Berita Jepang | Japanesestation.com

Baru-baru ini, Perdana Menteri Yoshihide Suga mengumumkan langkah-langkah untuk mengatasi masalah kesepian, yang selama 14 bulan terakhir diperburuk oleh pandemi COVID-19. Pada 12 Februari, sebuah Kabinet bernama kodoku, koritsu taisaku tantō daijin (Menteri Kesepian dan Isolasi) muncul, dengan Tetsushi Sakamoto yang ditunjuk sebagai Menteri.

(5 April) Weekly Playboy, sebuah majalah Jepang, berpusat pada topik tersebut, mensurvei 500 pria berusia antara 25 hingga 49 tahun, membagi mereka menjadi tiga kelompok pendapatan: 200 berpenghasilan kurang dari ¥ 3 juta per tahun; 200 penghasilan antara ¥ 3 juta sampai ¥ 7 juta per tahun; dan 100 penghasilan lebih dari ¥ 7 juta per tahun. Pertanyaannya berfokus pada "kesepian sosial" dan "kesepian psikologis".

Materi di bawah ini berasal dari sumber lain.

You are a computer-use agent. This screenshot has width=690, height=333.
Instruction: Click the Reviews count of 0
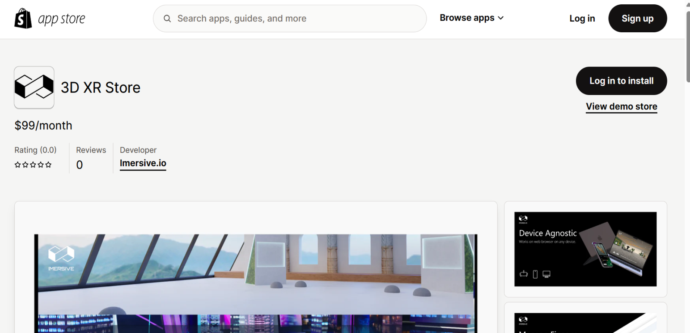79,165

Dalam kasus kesepian sosial misalnya, dibandingkan dengan 40% kelompok berpenghasilan rendah yang menjawab bahwa mereka “hampir tidak pernah merasa kesepian”, angka untuk kelompok berpenghasilan menengah naik menjadi 50,5%. Dan untuk kelompok berpenghasilan tinggi, 59,3% mengatakan mereka hampir tidak pernah merasa kesepian - perbedaannya kurang lebih 20% antara kelompok bawah dan atas. Sebaliknya, responden yang selalu merasa kesepian berkorelasi terbalik dengan tingkat pendapatan, masing-masing sebesar 22,8%, 9,9%, dan 4,2%.

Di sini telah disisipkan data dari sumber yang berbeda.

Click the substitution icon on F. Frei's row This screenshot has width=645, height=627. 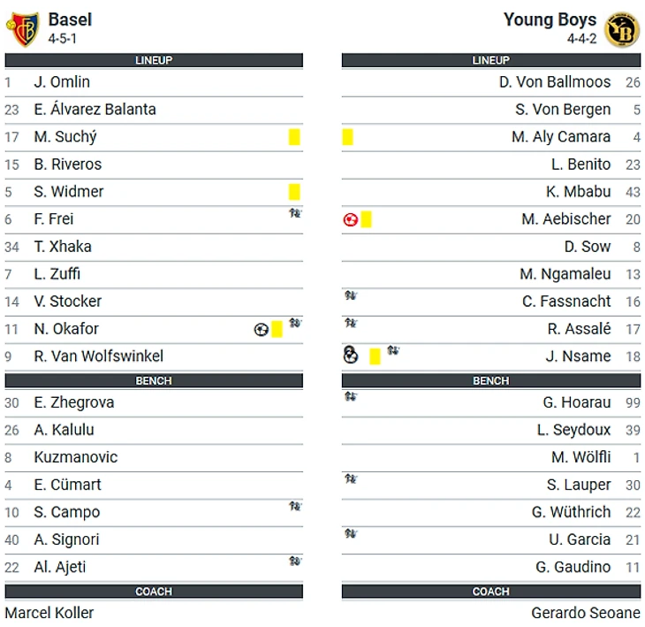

Respon tentang kesepian psikologis juga mencerminkan perbedaan yang tajam berdasarkan pendapatan: dari yang terendah sampai yang tertinggi, 45%, 53,7% dan 63,5% mengatakan mereka jarang merasa kesepian, sedangkan yang menjawab selalu merasa kesepian adalah 20,6%, 9,9% dan 3,1%, masing-masing.

Kira-kira dua pertiga dari responden di segmen pendapatan terendah mengatakan bahwa mereka kekurangan orang-orang yang memiliki telinga simpatik untuk dapat mendiskusikan masalah pribadi atau masalah terkait pekerjaan dengan mereka - masing-masing 65% dan 69,4%. Ini sangat kontras dengan pria di kelompok berpenghasilan tertinggi, yaitu dengan 28,1% untuk keduanya.

Dari tanggapan terhadap survei, Weekly Playboy menyimpulkan bahwa jelas ada "korelasi yang kejam" antara pendapatan tahunan dan tingkat kesepian. Ketiga kelompok sepakat bahwa upaya pemerintah tampaknya tidak akan banyak berhasil dalam mengurangi kesepian. Tanggapan positif oleh mereka yang berada di kelompok pendapatan rendah - yaitu, mereka yang paling diuntungkan, hanya mencapai 20%.